Juchem: Ehrlich gesagt bin ich ihm selber bisher wenig persönlich begegnet. Er wirkt stets freundlich, mitunter leicht verschmitzt, aber immer diskret – nie jovial. Nicht nur wegen seiner leisen Stimme tritt er sehr unaufdringlich auf. Wenn man ihn anspricht, wendet er sich nicht brüsk ab, hat – als guter Diplomat – ein paar freundliche Worte und wendet sich dann weiter. Er ist sicher loyal zum Papst, wenn auch kein lautstarker Franziskus-Fan wie andere. Das passte weder zu seinem Amt noch zu seiner Persönlichkeit.

Pietro Parolin, Albert II. von Monaco und Charlène Wittstock
Pietro Parolin, Albert II. von Monaco und Charlène Wittstock

Manche sehen Kardinal Parolin als papabile. Sie auch?

Juchem: Auf einer Liste möglicher Papst-Kandidaten muss man ihn sicher nennen. Persönlich sehe ich ihn nicht ganz vorne. Zwar wird das Kardinalskollegium nach Franziskus wohl ein ruhigeres Pontifikat befürworten. Aber Parolin als Papst? Dafür fehlt ihm meines Erachtens Charisma. Auch wenn man bei Benedikt XVI. gesehen hat: Als Papst ist Joseph Ratzinger anders als vorher in seiner Aufgabe als Präfekt der Glaubenskongregation.

«Als Diplomat weiss Kardinal Parolin Umgangsformen und Höflichkeit zu schätzen.»

Kardinal Parolin wird am Sonntag in Einsiedeln einem Pontifikalamt vorstehen und privat zu Bruder Klaus in den Ranft pilgern. Die Medien respektieren das – aber falls andere Pilger ihn zufällig vor Ort antreffen: Dürfen sie ihn ansprechen?

Juchem: Ich glaube nicht, dass Parolin von Security abgeschirmt wird. Die Schweizergarde ist ja nur für den Papst zuständig – und bei Sedisvakanz für das Kardinalskollegium. Man wird den Kardinal sicher ansprechen können, vielleicht auch nach einem Gottesdienst. Vorausgesetzt, es bietet sich eine Gelegenheit und man verhält sich unaufdringlich. Als Diplomat weiss Kardinal Parolin Umgangsformen und Höflichkeit zu schätzen.

* Roland Juchem (60) ist Büroleiter des CIC in Rom. Das CIC steht für das «Centrum Informationis Catholicum», das gemeinsam von der Katholischen Nachrichten-Agentur (KNA), der österreichischen Kathpress und kath.ch betrieben wird.

### Worum es geht:
Welche Funktion hat Roland Juchem laut dem Interview über Kardinal Parolin?

Einträge dazu, wo etwas erscheint:

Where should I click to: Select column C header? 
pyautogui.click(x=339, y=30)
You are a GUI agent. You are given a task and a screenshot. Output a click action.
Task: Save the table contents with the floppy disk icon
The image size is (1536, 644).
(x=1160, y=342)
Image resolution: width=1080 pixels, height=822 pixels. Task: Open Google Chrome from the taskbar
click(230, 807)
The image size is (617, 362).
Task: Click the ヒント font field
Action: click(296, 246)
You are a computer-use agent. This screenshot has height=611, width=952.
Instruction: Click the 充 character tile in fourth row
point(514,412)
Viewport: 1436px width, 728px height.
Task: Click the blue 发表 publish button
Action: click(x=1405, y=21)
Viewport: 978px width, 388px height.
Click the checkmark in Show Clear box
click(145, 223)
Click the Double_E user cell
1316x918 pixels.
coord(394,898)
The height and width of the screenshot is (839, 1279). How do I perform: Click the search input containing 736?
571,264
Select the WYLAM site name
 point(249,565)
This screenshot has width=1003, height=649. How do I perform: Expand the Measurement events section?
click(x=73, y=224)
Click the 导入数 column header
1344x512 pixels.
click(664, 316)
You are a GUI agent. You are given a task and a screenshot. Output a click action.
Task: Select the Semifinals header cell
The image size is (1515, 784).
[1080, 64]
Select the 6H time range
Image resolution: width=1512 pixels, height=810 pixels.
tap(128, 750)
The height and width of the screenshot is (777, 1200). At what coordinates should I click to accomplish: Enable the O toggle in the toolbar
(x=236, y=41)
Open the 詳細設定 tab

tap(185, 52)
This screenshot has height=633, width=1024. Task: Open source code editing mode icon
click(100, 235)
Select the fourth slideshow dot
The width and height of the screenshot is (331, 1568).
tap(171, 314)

### Musterlösung:
Er ist Büroleiter des CIC in Rom.